#### PROBLEM DESCRIPTION:
Everything in the listing below from the line containing "Image resolution: width=1088" through the line containing "Where should I click to: Select" must be repeated exactly; the remaining lines are not wanted.

#### MATERIAL FOR THE TASK:

▬▬▬

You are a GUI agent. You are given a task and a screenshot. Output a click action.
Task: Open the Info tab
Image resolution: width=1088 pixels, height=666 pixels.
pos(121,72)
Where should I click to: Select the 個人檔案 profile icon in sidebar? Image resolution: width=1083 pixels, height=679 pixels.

▬▬▬

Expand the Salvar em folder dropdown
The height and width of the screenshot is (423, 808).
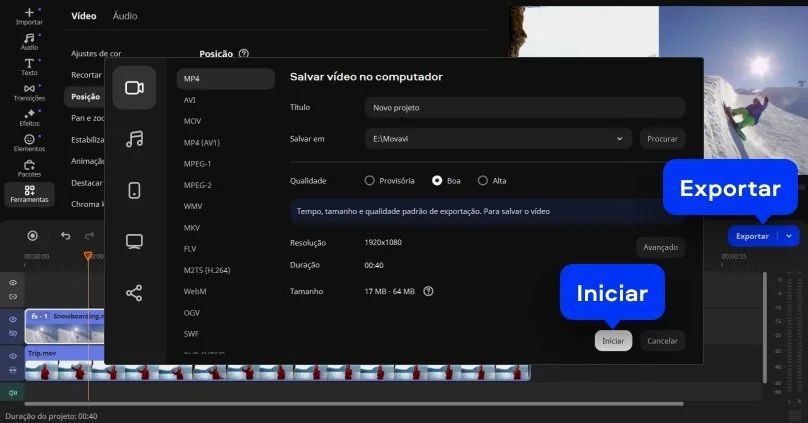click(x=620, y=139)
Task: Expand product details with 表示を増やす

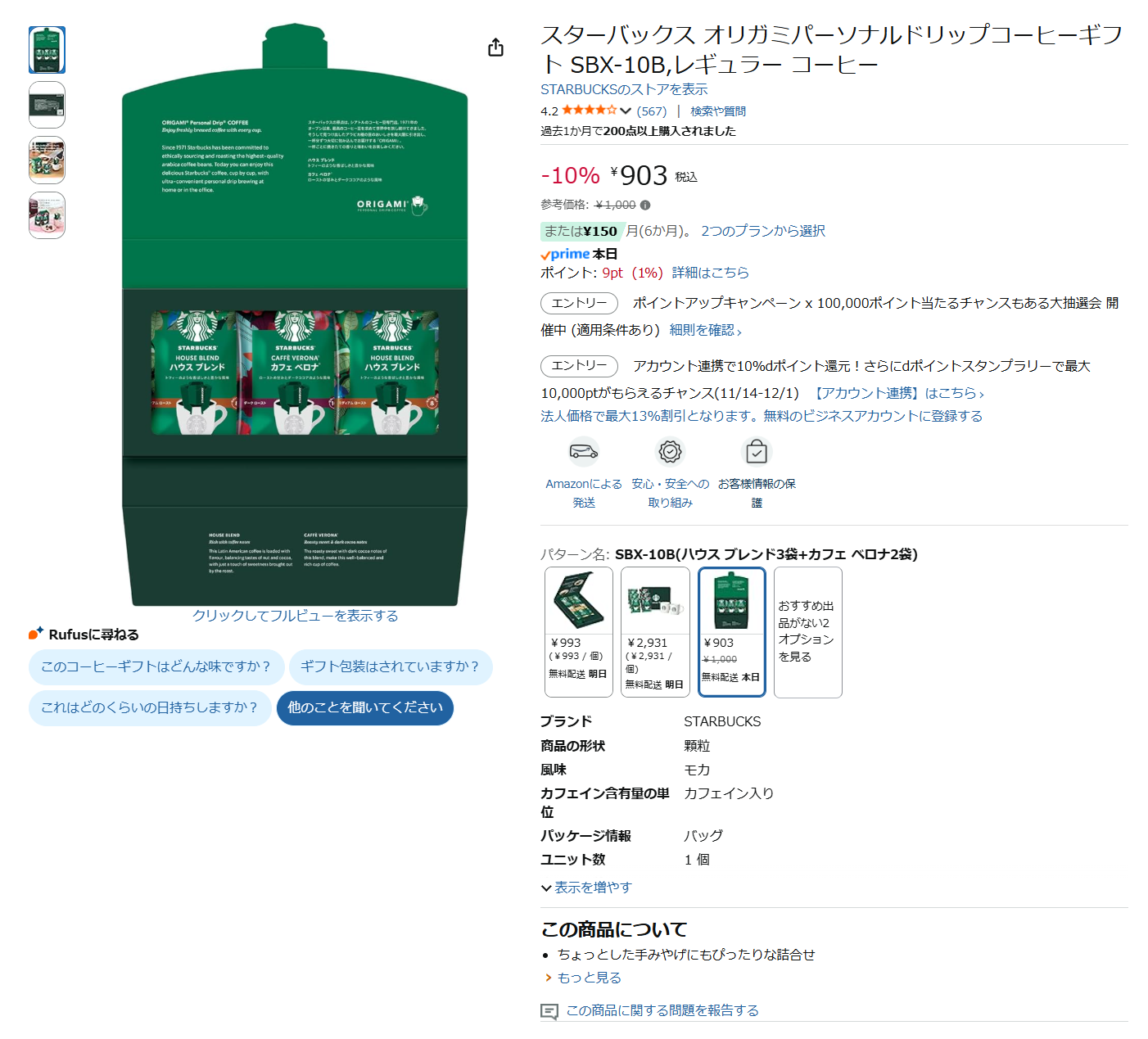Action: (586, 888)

▬▬▬

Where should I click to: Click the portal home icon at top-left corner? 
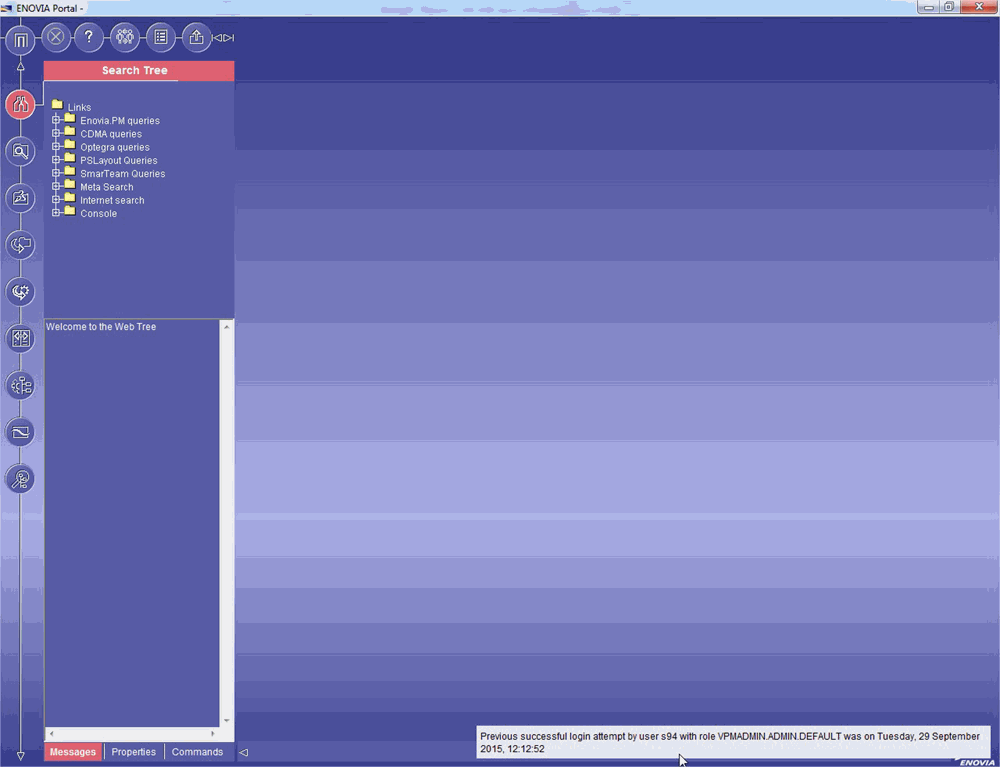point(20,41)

▬▬▬

#### SOLUTION TO THE EXERCISE:
Image resolution: width=1088 pixels, height=666 pixels.
pos(121,72)
Where should I click to: Select the 個人檔案 profile icon in sidebar? Image resolution: width=1083 pixels, height=679 pixels.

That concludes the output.